„Trzeci splash brother” w Bucks.

Już miałem nadzieję, że Bucks odchodzą od zatrudniania weteranów (nie liczę tu JETa, na którego oficjalne potwierdzenie transferu nadal czekam z niecierpliwością!) i skupiają się głównie na odmładzaniu zespołu. Dlatego zaskoczyłem się dzisiejszym tweetem Priority Sports, w którym gratulują Brandonowi Rushowi podpisania rocznego kontraktu z Kozłami. Nie wiadomo jednak na 100% czy zostanie z nami na cały sezon, czy opuści zespół po meczach przedsezonowych (wciąż nie są dostępne szczegóły umowy).

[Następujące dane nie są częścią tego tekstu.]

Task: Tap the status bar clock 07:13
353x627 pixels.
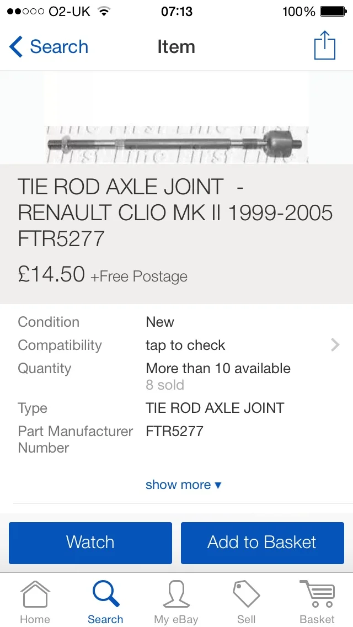Action: click(x=177, y=11)
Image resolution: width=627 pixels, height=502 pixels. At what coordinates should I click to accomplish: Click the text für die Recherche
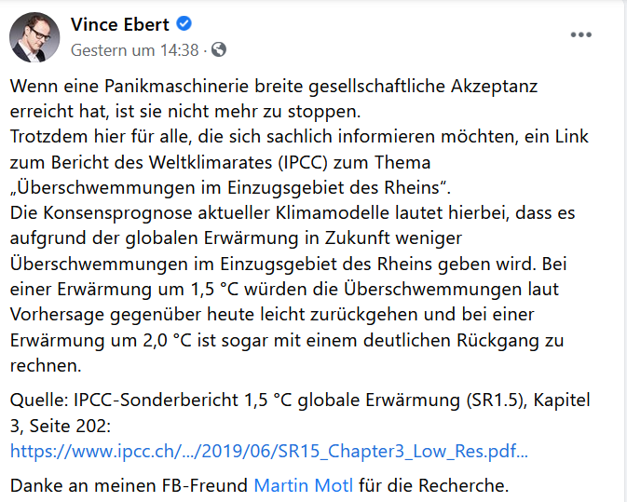[x=434, y=485]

Pierwsze pytanie jakie mi się nasuwa do głowy – czy przyjście Rusha oznacza definitywne pożegnanie się z Paytonem II? Jeśli tak, to Brandon i tak nie będzie mógł liczyć na zbyt wiele czasu na parkiecie, szczególnie że rywalizowałby o minuty ze Sterlingiem Brownem. Rush, w ciągu swojej 9-letniej kariery tylko czterokrotnie zagrał więcej niż 65 meczów w jednym sezonie (po zerwanym ACL i MCL podczas próby dunku w 2007, ostatnio grał kolejno 47, 72, 33 i 38 meczów). Ostatni sezon spędził głównie w Minnesocie (potem chwilowo w GSW, jako „trzeci splash brother”).

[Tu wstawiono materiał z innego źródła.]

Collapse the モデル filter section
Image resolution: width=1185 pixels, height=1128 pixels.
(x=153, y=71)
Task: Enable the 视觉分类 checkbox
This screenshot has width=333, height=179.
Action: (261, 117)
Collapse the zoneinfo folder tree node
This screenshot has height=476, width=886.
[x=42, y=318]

W Kozłach mógłby nieco rozciągać grę na skrzydłach i może, przy odrobinie szczęścia, trafić kilka trójek (jest w końcu jednym z 11 zawodników w historii NBA którzy mogą się pochwalić średnią 40% celnych trójek w karierze na minimum 1000 prób). W ostatnich dwóch sezonach oddawał nieco ponad dwie trójki na mecz trafiając kolejno 38,6% i 41% z nich. Biorąc jednak pod uwagę pecha, jakiego z kontuzjami mają ostatnio nasi skrzydłowi, nigdy nie wiemy, kiedy może nam się przydać dodatkowy doświadczony skrzydłowy z mistrzowskim pierścieniem.